The hug lasted too long.

His hands were still wrapped around me when I moved away, not sure if I was to hold on as well.

He told me he remembered that little girl so many years ago, excited and happy, daring to be herself.

He told me of when he first met me, how the little girl reminded him so much of his daughter.

When he finished speaking he looked up from his hands telling the story to look at my sad, disgraced face.

He looked at me as if he expected to see that little girl he thought he knew, when in reality he didn’t.
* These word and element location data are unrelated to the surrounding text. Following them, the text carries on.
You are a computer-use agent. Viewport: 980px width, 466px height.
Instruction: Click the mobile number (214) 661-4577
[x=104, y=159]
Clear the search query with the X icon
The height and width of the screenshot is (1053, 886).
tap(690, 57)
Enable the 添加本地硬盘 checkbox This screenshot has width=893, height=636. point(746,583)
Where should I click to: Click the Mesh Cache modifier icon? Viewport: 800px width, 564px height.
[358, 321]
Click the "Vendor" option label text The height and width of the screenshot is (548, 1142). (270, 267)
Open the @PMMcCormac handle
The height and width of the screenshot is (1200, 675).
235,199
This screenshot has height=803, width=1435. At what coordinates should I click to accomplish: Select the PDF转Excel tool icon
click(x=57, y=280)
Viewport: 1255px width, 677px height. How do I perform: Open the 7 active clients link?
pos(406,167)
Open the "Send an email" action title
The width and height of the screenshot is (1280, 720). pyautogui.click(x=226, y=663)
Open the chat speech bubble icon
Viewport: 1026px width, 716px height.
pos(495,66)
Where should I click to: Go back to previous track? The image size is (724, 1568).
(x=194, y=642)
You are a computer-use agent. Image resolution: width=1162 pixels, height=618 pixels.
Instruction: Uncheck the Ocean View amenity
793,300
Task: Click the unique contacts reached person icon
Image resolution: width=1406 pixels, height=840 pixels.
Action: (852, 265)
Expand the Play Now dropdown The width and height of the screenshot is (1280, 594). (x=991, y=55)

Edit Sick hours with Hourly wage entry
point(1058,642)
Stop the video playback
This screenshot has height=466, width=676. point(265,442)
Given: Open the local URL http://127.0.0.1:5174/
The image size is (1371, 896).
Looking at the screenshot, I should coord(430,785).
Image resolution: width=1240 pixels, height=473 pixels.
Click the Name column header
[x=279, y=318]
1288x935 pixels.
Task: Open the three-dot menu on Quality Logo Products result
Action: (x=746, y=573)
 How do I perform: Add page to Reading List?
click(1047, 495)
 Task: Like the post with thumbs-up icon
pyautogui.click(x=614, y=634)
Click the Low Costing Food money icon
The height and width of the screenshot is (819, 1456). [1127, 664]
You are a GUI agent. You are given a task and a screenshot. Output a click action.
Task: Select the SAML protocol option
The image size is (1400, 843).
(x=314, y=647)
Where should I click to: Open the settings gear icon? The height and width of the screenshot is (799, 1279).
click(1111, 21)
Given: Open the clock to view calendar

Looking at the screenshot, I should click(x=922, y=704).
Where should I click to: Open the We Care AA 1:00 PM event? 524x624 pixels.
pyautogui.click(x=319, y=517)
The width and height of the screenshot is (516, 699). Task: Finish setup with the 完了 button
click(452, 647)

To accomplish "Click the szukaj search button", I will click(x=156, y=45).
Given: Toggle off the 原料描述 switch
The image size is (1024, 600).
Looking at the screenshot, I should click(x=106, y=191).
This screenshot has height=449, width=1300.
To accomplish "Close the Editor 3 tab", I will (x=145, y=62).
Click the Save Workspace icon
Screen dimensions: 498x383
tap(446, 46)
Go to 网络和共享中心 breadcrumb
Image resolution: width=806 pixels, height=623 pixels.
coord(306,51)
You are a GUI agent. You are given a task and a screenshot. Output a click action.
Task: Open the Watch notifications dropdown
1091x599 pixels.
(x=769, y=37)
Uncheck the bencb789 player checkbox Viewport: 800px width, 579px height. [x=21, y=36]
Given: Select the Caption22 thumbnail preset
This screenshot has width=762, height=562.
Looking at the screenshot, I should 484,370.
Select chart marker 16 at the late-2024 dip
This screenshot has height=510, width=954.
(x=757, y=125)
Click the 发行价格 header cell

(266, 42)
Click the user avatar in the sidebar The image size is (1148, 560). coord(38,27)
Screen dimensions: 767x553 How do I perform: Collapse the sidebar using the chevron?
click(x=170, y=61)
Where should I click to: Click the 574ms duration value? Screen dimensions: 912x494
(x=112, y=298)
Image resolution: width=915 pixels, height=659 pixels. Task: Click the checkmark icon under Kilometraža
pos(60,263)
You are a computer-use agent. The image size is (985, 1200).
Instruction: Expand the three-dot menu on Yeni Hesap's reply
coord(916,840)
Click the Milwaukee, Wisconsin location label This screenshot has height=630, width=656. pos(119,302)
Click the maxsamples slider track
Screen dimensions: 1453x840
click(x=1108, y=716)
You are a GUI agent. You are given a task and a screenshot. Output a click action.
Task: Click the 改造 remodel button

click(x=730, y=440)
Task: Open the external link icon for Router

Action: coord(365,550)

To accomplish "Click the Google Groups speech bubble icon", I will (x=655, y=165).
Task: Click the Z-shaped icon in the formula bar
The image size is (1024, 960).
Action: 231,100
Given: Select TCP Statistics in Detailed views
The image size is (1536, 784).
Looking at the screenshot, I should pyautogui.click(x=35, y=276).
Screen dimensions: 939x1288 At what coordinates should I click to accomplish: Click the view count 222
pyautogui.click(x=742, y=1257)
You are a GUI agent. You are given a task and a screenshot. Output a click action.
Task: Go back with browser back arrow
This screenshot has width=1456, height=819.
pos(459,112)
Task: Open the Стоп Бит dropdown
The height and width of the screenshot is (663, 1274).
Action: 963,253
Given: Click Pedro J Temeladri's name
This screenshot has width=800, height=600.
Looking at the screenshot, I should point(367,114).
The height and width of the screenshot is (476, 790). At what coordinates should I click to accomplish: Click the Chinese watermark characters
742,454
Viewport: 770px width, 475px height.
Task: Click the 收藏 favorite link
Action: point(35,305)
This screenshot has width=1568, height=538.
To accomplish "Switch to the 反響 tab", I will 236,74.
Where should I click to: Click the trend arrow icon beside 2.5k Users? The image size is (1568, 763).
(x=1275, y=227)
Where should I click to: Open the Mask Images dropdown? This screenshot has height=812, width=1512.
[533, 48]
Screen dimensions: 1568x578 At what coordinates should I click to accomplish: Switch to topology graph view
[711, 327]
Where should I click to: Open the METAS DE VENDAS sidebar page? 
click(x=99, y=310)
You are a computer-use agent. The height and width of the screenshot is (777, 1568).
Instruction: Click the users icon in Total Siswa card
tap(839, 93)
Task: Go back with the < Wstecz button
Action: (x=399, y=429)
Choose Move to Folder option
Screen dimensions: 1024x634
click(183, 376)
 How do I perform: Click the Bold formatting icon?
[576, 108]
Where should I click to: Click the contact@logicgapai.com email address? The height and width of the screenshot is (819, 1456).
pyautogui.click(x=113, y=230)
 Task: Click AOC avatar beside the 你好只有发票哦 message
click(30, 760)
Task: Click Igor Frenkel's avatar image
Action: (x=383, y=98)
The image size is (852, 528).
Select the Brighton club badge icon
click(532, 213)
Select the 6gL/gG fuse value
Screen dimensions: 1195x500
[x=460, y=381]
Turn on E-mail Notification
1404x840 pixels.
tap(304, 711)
So he told me, life had swung too hard.

Life had hit you with a basketball and you just needed to figure out it was an accident

Life was waiting for you realize it too

But I stared at him, looked him in the eyes and wondered just who he saw

I wondered if he saw the burst of anxiety and shaking I would get with the people all around, if he saw the foot tapping or eyes shifting as he looked over at me.

I wondered if he saw just how bruised and broken I was, like glass hitting concrete

I wondered if he saw his own daughter, now fragile and too compassionate.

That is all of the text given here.